*** Begin section ***
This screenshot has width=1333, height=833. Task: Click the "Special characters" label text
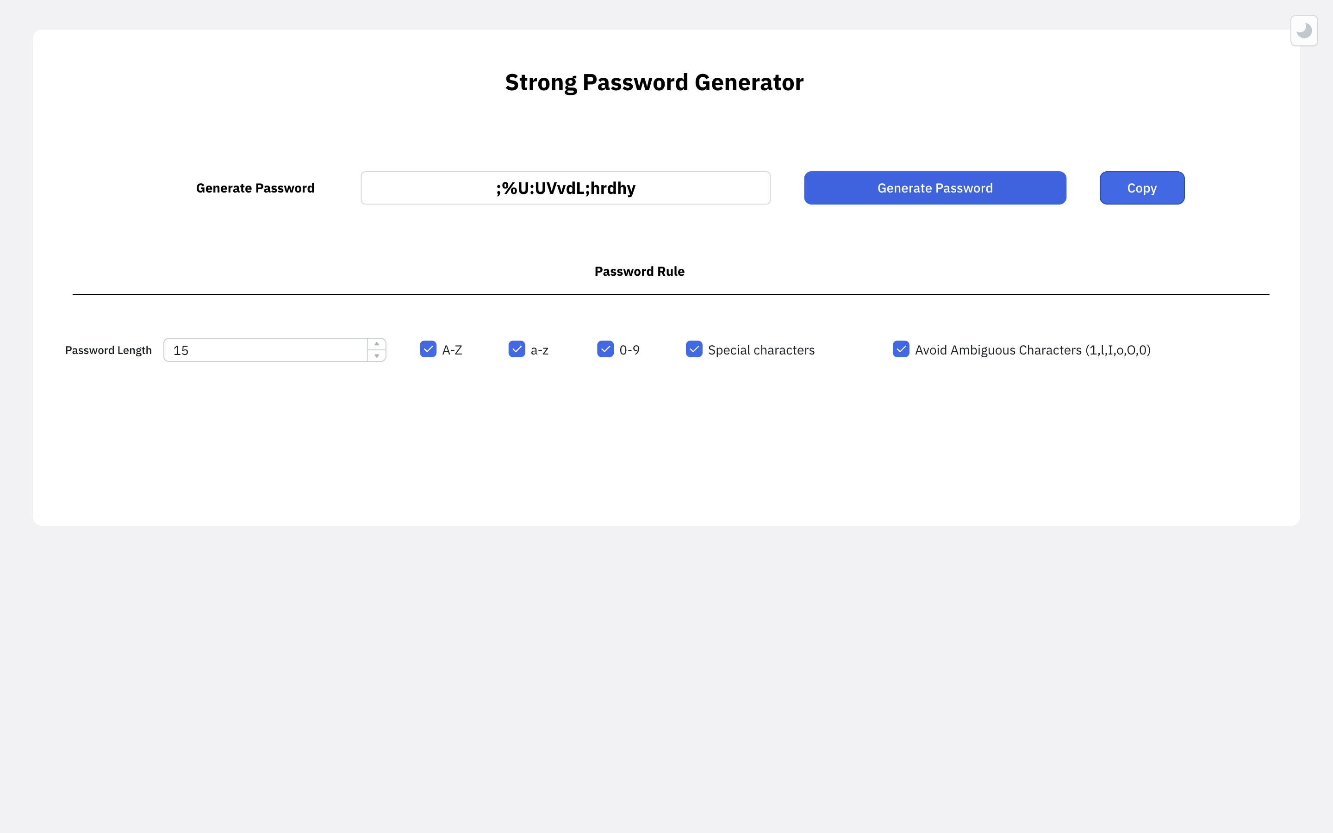click(x=761, y=350)
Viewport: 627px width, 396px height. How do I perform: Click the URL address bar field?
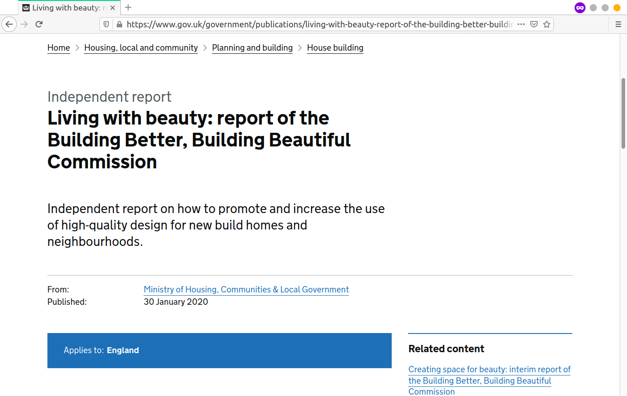click(x=319, y=24)
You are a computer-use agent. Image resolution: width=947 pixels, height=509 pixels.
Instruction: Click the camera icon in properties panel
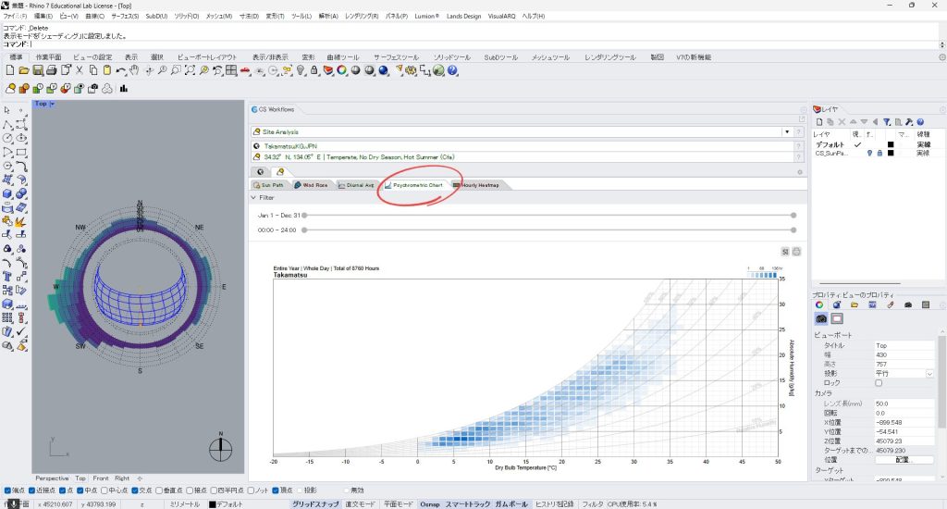click(820, 318)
*** End section ***
> Problem to work on:
Quote the material in full and exactly; do not carry over its pictures.

> Solution for this problem:
This screenshot has width=1333, height=833. Task: Click the "Special characters" label text
click(x=761, y=350)
Viewport: 627px width, 396px height. How do I perform: Click the URL address bar field?
click(x=319, y=24)
You are a computer-use agent. Image resolution: width=947 pixels, height=509 pixels.
Instruction: Click the camera icon in properties panel
click(820, 318)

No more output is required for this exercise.